With the pictures omitted, repeat exactly the lines below starting with the line that has "Given: Open the Календарь tab" and going on through the line that has "Image resolution: width=868".

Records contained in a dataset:
------------
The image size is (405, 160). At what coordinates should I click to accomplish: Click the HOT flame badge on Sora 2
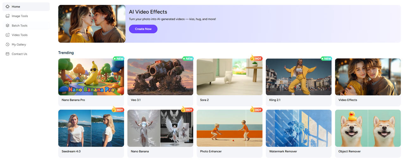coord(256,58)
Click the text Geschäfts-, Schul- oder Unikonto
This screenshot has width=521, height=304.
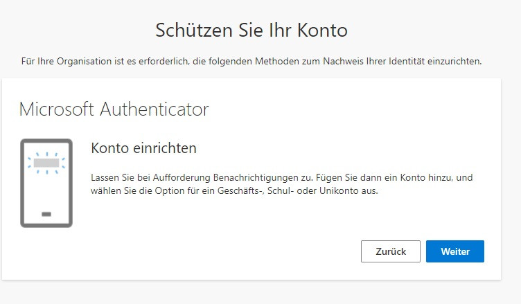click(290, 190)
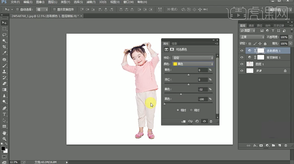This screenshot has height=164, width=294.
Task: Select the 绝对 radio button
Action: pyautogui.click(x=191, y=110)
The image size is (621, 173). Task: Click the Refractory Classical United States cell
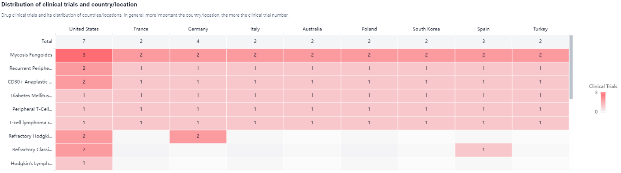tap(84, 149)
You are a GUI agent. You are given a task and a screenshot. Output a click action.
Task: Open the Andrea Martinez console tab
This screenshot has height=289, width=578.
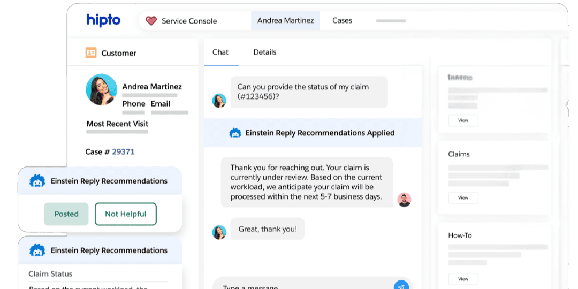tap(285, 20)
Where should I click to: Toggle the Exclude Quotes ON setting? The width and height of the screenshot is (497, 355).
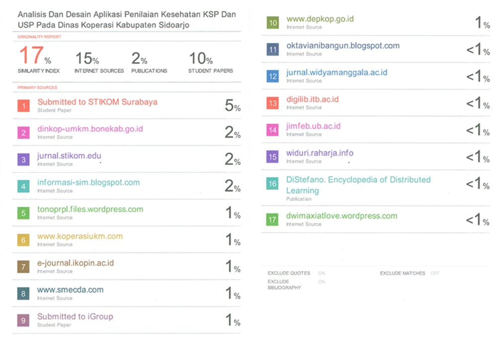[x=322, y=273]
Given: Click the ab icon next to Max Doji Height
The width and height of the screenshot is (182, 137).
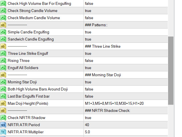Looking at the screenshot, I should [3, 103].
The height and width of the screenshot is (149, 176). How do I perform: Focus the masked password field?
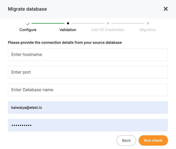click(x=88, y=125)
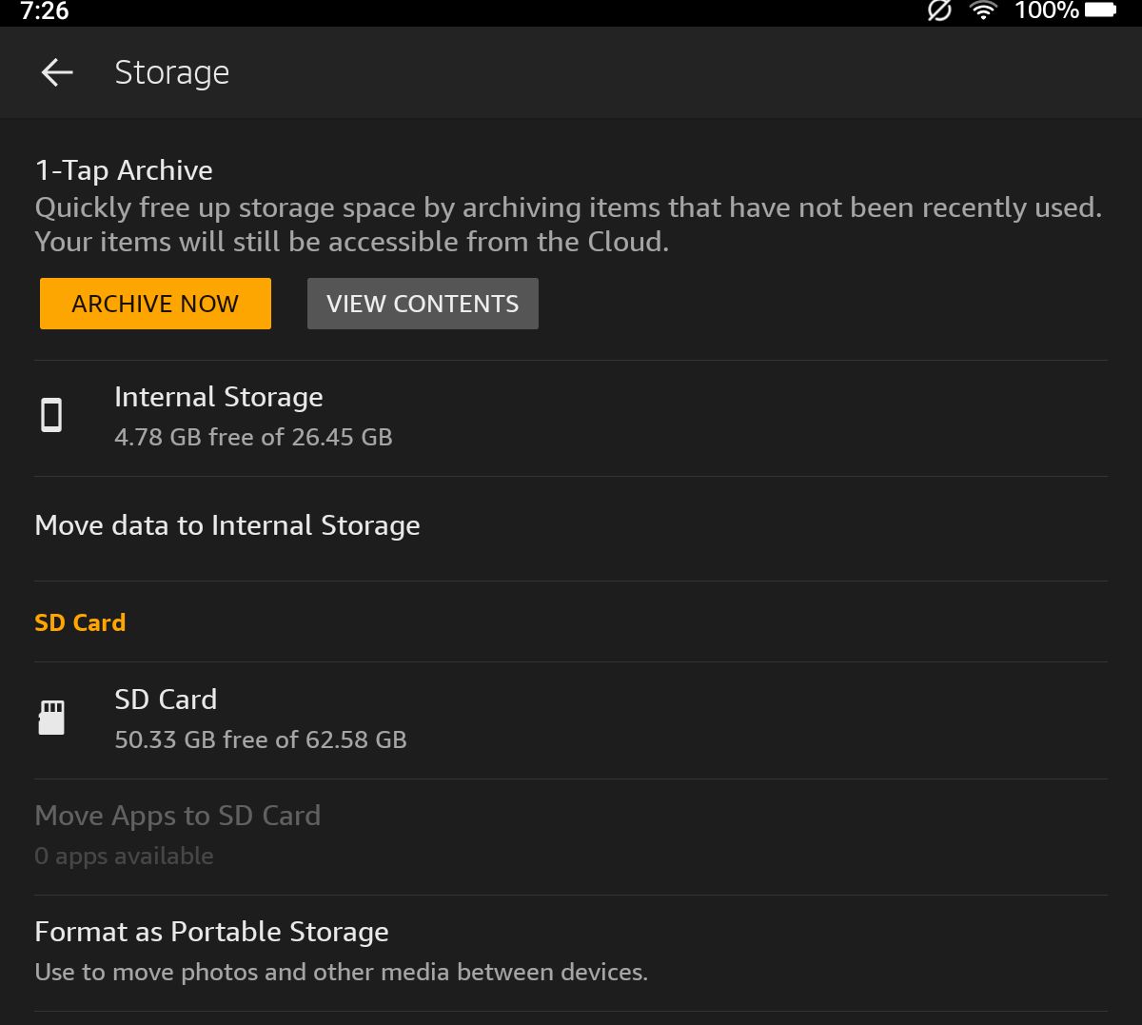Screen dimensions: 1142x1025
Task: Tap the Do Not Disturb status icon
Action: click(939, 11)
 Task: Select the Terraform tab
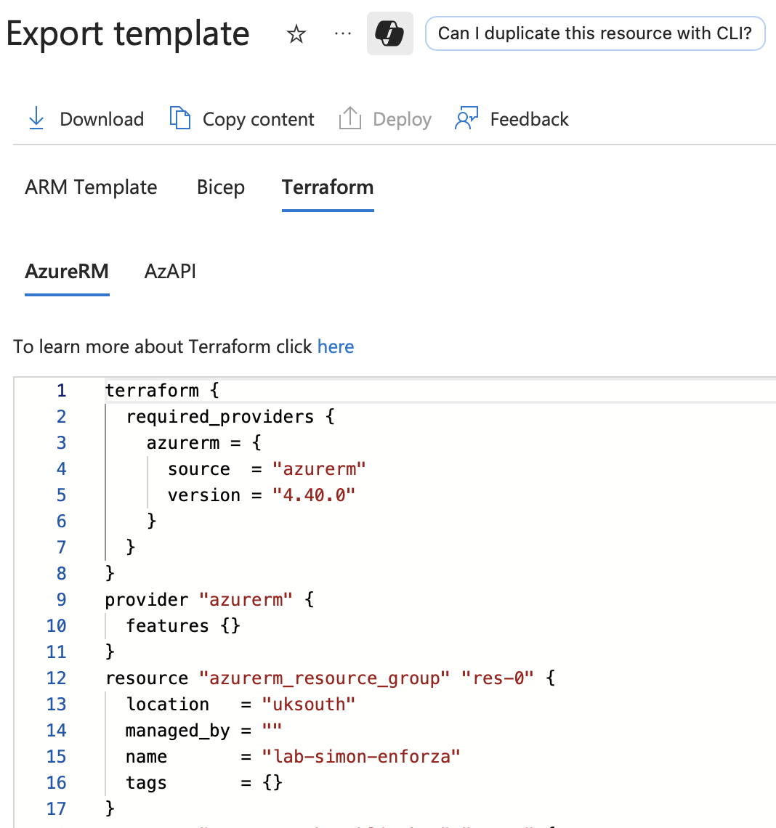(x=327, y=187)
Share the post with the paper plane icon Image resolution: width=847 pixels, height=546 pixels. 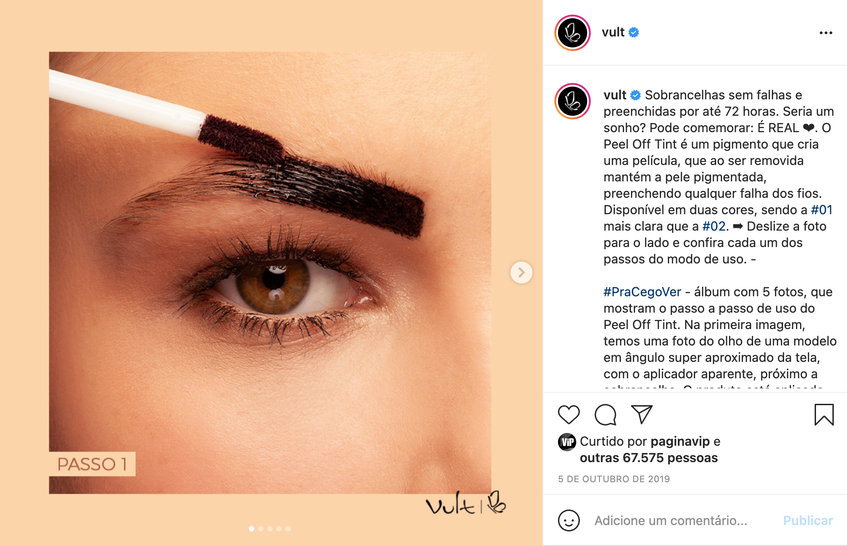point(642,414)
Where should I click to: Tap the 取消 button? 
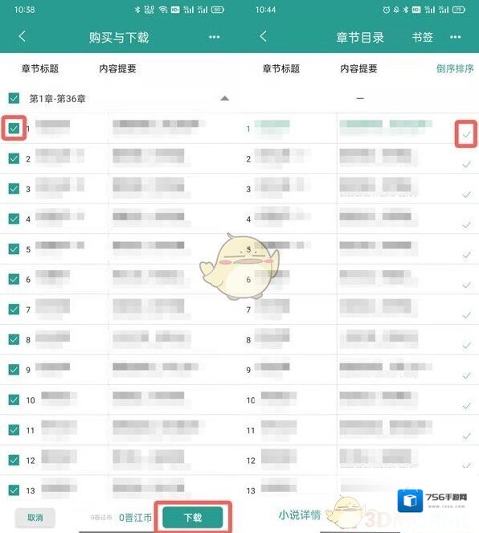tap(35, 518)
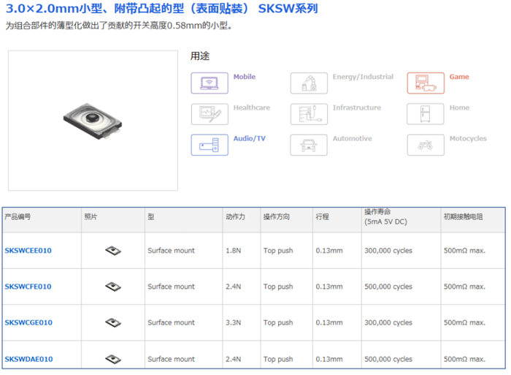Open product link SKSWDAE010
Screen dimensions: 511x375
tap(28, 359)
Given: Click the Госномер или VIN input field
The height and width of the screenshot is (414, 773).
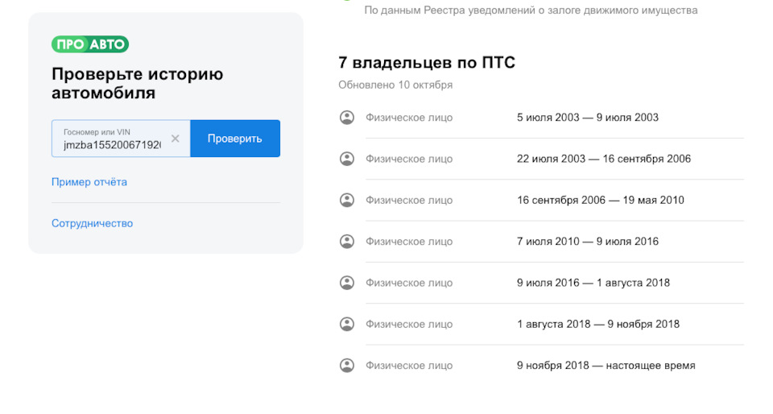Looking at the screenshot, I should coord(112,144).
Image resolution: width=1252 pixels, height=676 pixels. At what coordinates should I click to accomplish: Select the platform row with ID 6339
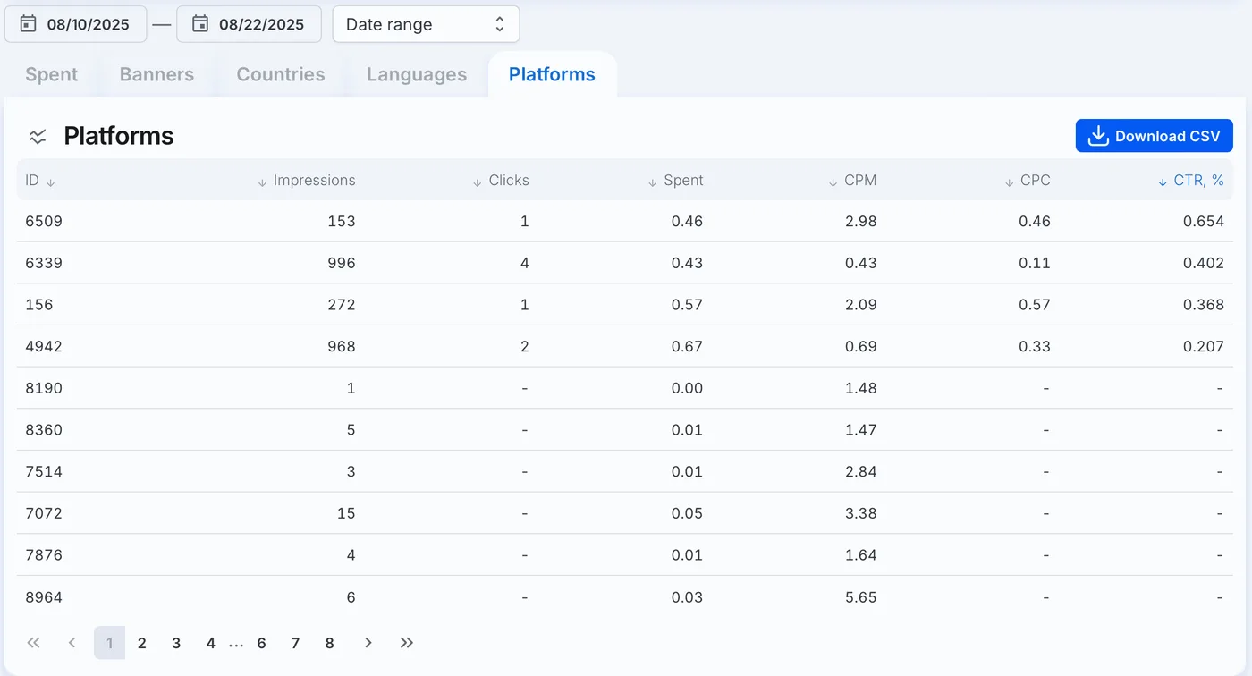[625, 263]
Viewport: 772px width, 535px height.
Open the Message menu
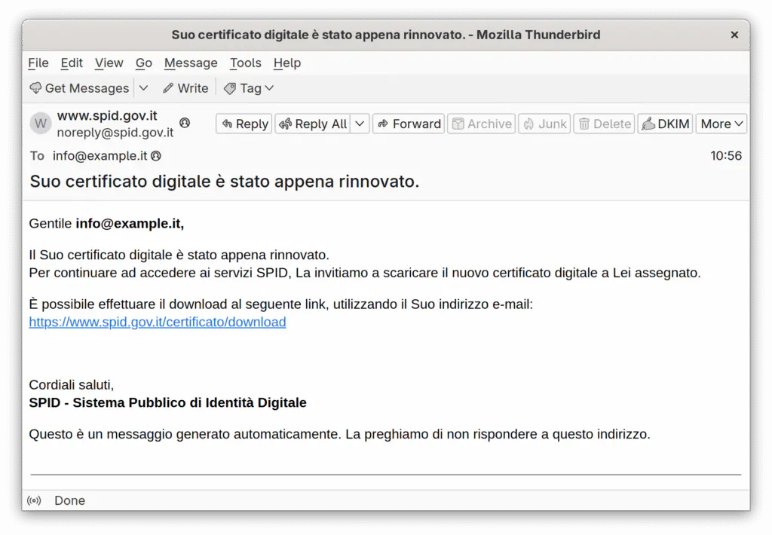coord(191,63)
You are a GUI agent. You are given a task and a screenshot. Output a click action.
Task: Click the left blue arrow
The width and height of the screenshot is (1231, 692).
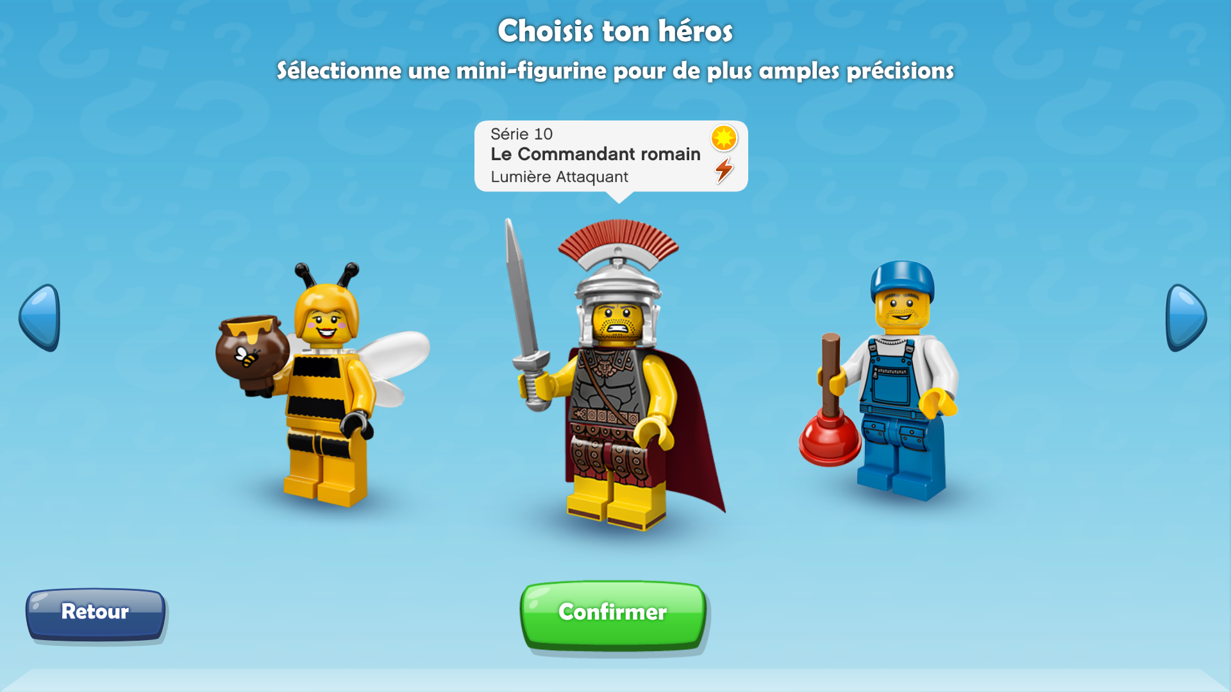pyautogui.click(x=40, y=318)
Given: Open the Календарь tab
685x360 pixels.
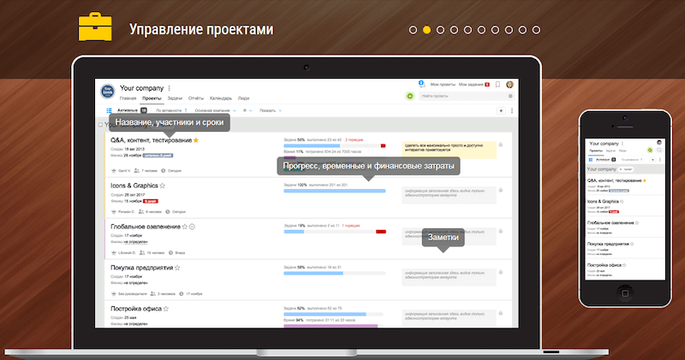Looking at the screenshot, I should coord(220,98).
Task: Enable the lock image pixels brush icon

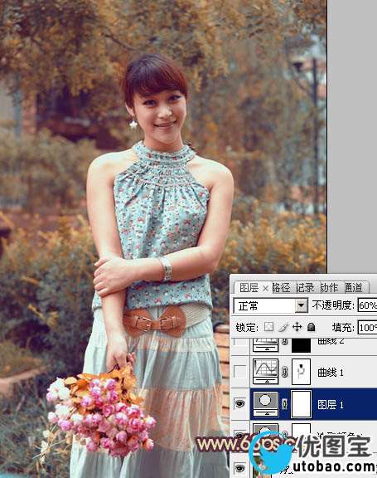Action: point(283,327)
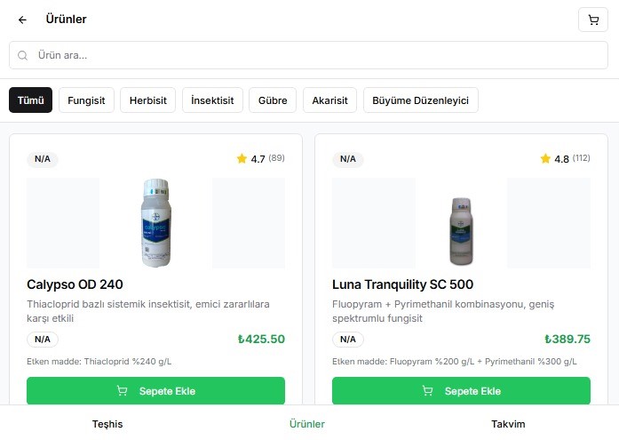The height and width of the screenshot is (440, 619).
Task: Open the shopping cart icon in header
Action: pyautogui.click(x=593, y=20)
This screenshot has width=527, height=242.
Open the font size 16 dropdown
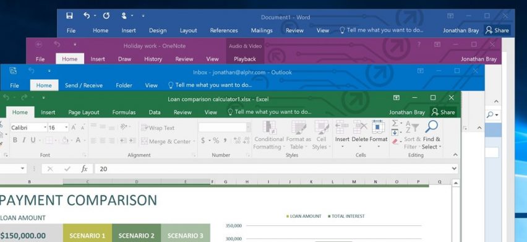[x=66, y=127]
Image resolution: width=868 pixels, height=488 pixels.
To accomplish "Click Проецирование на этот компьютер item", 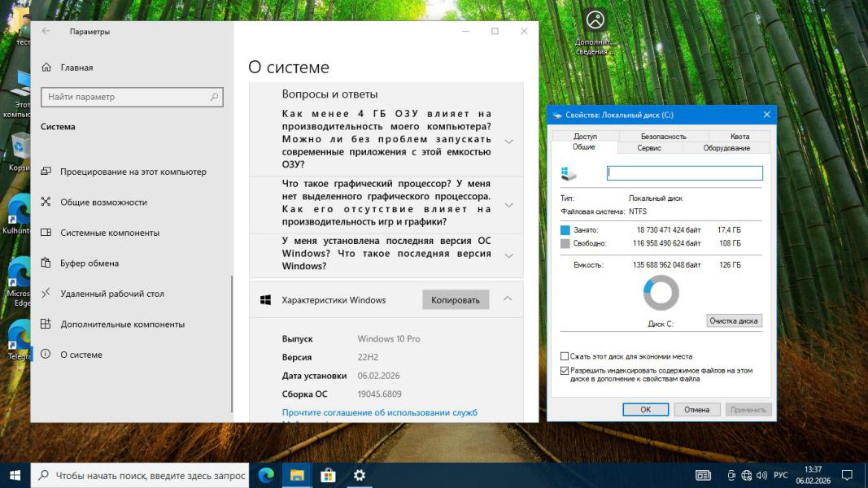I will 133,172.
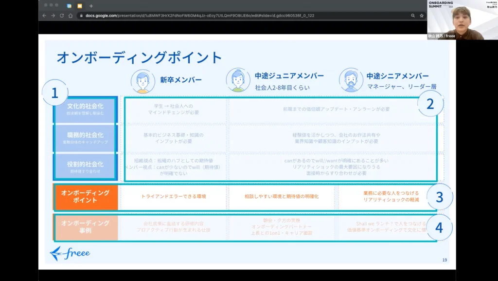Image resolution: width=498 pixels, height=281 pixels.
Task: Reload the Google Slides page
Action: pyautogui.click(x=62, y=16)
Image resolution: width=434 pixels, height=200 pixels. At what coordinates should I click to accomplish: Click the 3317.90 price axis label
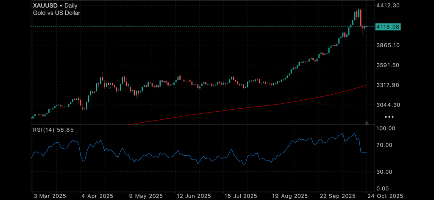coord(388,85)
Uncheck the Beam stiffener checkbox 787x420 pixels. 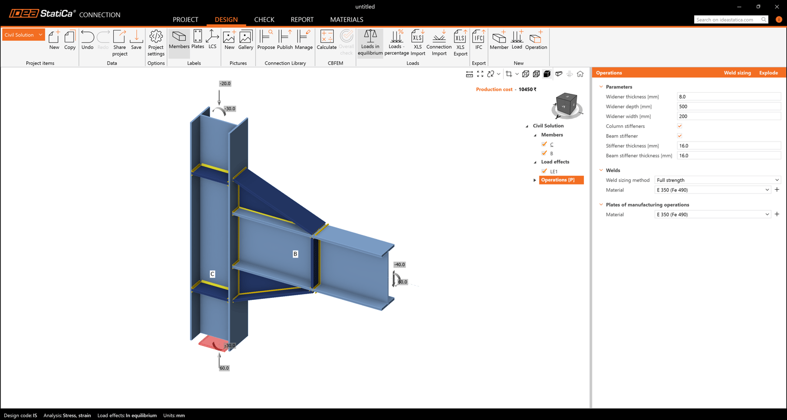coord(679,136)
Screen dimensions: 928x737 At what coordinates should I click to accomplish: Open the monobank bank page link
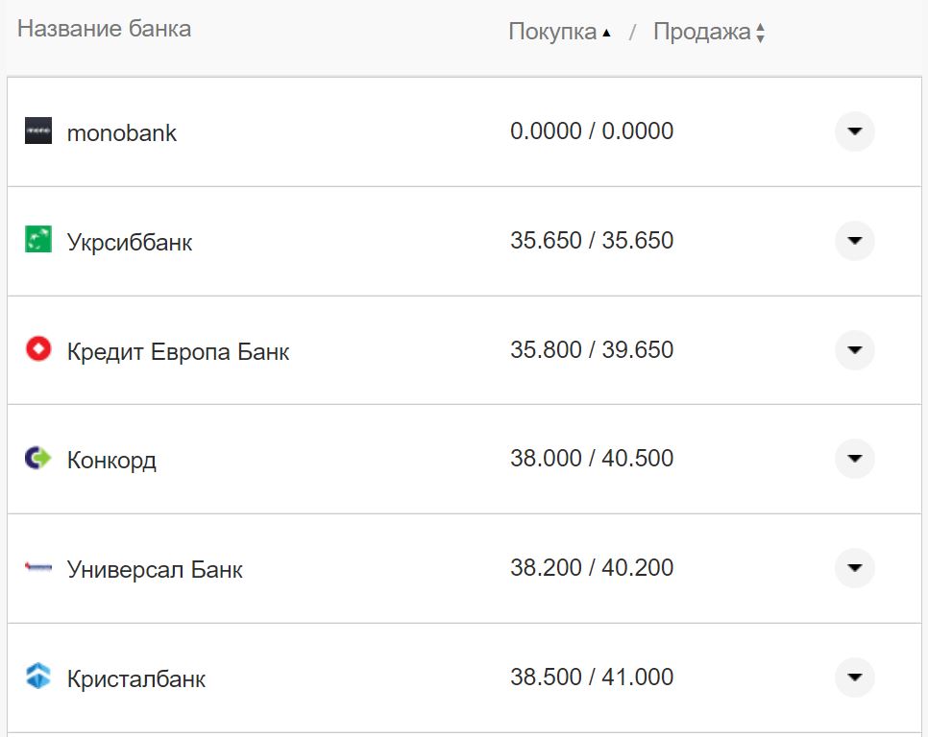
------------
- **SOLUTION TO THIS EXERCISE**
Given: Open the Календарь tab
685x360 pixels.
Looking at the screenshot, I should coord(220,98).
Task: Enable the lock image pixels brush icon

Action: point(283,327)
The height and width of the screenshot is (440, 619).
Task: Open the shopping cart icon in header
Action: pyautogui.click(x=593, y=20)
This screenshot has width=527, height=242.
Open the font size 16 dropdown
[x=66, y=127]
Image resolution: width=868 pixels, height=488 pixels.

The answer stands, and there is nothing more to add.